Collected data
^^^^

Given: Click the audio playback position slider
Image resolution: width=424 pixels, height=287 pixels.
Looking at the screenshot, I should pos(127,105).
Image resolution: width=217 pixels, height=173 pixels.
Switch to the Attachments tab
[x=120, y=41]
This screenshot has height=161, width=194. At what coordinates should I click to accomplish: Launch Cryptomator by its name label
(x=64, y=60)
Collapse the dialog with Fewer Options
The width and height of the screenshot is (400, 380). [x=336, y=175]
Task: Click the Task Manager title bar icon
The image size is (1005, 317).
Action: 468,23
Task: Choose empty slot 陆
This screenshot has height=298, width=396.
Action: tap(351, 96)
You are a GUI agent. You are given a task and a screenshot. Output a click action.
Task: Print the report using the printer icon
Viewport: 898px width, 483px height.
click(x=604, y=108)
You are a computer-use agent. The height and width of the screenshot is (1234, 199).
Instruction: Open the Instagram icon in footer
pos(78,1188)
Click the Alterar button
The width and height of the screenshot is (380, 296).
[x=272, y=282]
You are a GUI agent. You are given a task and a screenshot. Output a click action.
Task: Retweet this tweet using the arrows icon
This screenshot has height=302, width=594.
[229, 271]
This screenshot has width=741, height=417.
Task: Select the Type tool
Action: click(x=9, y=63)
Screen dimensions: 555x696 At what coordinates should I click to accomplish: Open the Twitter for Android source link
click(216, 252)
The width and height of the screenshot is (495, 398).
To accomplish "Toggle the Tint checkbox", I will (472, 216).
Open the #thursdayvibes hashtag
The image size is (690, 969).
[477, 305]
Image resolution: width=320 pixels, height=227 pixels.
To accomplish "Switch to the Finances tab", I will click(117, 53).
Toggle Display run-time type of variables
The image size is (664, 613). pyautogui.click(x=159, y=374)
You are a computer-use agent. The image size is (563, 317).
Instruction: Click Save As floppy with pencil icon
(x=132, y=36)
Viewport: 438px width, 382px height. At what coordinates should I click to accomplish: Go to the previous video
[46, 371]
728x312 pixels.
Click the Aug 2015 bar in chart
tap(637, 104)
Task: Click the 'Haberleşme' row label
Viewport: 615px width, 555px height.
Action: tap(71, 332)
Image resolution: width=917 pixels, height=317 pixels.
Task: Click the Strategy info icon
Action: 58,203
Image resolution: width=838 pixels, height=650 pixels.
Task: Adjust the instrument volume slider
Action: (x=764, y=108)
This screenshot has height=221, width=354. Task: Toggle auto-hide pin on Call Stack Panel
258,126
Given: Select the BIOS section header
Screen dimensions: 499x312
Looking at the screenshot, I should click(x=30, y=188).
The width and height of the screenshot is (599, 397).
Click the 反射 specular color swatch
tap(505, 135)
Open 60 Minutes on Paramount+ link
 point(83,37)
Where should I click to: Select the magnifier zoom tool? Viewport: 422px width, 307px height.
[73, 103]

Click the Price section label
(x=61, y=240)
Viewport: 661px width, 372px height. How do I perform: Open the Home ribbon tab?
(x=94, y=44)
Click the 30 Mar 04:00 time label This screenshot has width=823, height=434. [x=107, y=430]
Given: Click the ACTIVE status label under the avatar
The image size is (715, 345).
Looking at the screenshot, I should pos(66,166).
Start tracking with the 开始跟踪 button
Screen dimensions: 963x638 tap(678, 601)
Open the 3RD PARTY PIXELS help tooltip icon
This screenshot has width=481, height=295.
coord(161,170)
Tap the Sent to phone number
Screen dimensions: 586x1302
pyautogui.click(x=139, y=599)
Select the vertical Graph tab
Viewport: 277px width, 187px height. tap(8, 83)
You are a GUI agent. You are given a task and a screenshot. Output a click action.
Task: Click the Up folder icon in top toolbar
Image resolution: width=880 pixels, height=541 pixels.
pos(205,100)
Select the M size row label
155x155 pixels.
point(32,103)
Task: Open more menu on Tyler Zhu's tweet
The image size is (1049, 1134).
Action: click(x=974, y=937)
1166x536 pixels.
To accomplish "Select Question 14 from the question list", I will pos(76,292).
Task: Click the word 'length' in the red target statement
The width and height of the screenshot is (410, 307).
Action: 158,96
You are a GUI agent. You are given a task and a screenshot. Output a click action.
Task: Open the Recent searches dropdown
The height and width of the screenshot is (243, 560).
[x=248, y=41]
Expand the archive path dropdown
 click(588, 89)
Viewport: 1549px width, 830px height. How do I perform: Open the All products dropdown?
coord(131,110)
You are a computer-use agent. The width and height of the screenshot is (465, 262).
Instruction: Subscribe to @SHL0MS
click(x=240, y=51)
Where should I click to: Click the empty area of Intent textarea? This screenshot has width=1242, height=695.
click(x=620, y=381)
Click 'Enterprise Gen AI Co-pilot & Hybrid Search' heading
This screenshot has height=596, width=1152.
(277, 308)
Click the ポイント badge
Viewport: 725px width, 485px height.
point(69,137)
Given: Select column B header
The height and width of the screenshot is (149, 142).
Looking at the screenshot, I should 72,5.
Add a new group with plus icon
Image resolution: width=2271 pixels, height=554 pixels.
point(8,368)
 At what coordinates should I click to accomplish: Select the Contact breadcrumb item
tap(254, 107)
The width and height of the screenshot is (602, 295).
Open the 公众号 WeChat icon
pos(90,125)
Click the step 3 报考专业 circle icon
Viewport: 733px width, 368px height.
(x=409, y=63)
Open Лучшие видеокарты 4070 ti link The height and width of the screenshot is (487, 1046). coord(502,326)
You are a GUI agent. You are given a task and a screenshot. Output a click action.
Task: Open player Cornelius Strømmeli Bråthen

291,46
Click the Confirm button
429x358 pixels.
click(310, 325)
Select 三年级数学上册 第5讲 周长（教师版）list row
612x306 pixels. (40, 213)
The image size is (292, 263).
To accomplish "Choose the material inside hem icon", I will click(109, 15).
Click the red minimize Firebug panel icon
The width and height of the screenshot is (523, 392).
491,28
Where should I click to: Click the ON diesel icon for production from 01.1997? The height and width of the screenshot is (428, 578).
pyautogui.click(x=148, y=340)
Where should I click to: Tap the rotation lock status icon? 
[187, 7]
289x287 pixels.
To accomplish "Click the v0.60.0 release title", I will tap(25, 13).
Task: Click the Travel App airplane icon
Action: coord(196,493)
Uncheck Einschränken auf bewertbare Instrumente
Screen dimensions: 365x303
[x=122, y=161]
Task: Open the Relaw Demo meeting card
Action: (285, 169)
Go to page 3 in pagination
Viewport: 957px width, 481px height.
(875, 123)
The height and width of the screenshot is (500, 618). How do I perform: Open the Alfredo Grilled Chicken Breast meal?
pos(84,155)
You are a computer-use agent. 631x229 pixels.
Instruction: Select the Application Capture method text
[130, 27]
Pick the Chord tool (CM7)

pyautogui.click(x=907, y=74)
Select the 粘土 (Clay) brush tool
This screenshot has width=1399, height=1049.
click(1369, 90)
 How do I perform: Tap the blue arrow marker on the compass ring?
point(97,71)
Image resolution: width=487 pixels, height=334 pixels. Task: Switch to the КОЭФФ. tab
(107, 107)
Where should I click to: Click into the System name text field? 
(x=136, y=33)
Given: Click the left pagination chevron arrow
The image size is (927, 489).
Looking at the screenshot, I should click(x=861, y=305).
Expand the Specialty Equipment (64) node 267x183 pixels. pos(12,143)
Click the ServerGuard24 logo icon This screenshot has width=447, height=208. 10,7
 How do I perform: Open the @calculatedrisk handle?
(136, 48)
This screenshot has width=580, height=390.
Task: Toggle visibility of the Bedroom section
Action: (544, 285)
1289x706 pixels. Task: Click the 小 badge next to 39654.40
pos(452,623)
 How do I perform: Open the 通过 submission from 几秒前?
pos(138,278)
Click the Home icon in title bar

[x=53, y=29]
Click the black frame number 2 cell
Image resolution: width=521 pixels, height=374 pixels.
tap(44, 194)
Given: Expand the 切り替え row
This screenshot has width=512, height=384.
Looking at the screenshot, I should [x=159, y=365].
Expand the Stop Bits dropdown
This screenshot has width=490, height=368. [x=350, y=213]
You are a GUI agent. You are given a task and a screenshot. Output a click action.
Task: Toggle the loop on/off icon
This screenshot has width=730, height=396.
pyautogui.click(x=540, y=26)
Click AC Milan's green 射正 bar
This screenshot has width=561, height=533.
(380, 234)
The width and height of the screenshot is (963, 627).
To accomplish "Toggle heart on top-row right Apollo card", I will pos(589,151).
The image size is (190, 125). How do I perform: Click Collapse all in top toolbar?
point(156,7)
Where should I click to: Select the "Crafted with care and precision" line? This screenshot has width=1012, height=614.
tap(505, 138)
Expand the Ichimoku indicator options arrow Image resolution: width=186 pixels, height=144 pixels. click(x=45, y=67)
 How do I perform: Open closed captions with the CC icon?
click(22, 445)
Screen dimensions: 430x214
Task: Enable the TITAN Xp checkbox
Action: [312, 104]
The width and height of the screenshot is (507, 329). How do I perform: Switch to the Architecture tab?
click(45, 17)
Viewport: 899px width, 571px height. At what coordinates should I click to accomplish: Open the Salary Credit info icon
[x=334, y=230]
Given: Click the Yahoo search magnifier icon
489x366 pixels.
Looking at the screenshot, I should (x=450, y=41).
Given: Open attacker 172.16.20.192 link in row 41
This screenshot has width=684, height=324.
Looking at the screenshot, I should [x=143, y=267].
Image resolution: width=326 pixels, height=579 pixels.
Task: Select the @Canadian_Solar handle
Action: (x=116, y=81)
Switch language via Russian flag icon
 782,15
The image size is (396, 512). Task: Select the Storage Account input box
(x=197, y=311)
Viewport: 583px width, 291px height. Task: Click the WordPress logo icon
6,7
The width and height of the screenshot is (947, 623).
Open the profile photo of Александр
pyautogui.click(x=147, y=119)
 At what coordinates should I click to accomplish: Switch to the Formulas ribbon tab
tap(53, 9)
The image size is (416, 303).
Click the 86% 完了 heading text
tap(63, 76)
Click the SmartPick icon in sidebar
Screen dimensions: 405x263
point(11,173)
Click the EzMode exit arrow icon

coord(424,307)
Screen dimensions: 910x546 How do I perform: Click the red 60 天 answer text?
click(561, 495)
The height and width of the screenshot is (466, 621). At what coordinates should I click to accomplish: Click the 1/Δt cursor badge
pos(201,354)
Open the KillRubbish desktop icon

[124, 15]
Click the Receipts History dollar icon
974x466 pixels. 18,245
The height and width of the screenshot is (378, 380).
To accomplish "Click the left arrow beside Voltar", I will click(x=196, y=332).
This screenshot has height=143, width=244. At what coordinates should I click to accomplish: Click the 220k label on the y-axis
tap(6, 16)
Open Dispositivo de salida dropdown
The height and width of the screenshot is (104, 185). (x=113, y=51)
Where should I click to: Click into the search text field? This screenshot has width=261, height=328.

^^^^

Please give back the records exactly as written, beginning at the first line and including the line that holds "Task: Click the 'Haberleşme' row label" as the last.

Given: Click the audio playback position slider
Image resolution: width=424 pixels, height=287 pixels.
Looking at the screenshot, I should pos(127,105).
Image resolution: width=217 pixels, height=173 pixels.
Switch to the Attachments tab
[x=120, y=41]
This screenshot has height=161, width=194. At what coordinates should I click to accomplish: Launch Cryptomator by its name label
(x=64, y=60)
Collapse the dialog with Fewer Options
The width and height of the screenshot is (400, 380). [x=336, y=175]
Task: Click the Task Manager title bar icon
The image size is (1005, 317).
Action: 468,23
Task: Choose empty slot 陆
This screenshot has height=298, width=396.
Action: tap(351, 96)
You are a GUI agent. You are given a task and a screenshot. Output a click action.
Task: Print the report using the printer icon
Viewport: 898px width, 483px height.
click(x=604, y=108)
You are a computer-use agent. The height and width of the screenshot is (1234, 199).
Instruction: Open the Instagram icon in footer
pos(78,1188)
Click the Alterar button
The width and height of the screenshot is (380, 296).
[x=272, y=282]
You are a GUI agent. You are given a task and a screenshot. Output a click action.
Task: Retweet this tweet using the arrows icon
This screenshot has height=302, width=594.
[229, 271]
This screenshot has width=741, height=417.
Task: Select the Type tool
Action: click(x=9, y=63)
Screen dimensions: 555x696 At what coordinates should I click to accomplish: Open the Twitter for Android source link
click(216, 252)
The width and height of the screenshot is (495, 398).
To accomplish "Toggle the Tint checkbox", I will (472, 216).
Open the #thursdayvibes hashtag
The image size is (690, 969).
[477, 305]
Image resolution: width=320 pixels, height=227 pixels.
To accomplish "Switch to the Finances tab", I will click(117, 53).
Toggle Display run-time type of variables
The image size is (664, 613). pyautogui.click(x=159, y=374)
You are a computer-use agent. The image size is (563, 317).
Instruction: Click Save As floppy with pencil icon
(x=132, y=36)
Viewport: 438px width, 382px height. At what coordinates should I click to accomplish: Go to the previous video
[46, 371]
728x312 pixels.
Click the Aug 2015 bar in chart
tap(637, 104)
Task: Click the 'Haberleşme' row label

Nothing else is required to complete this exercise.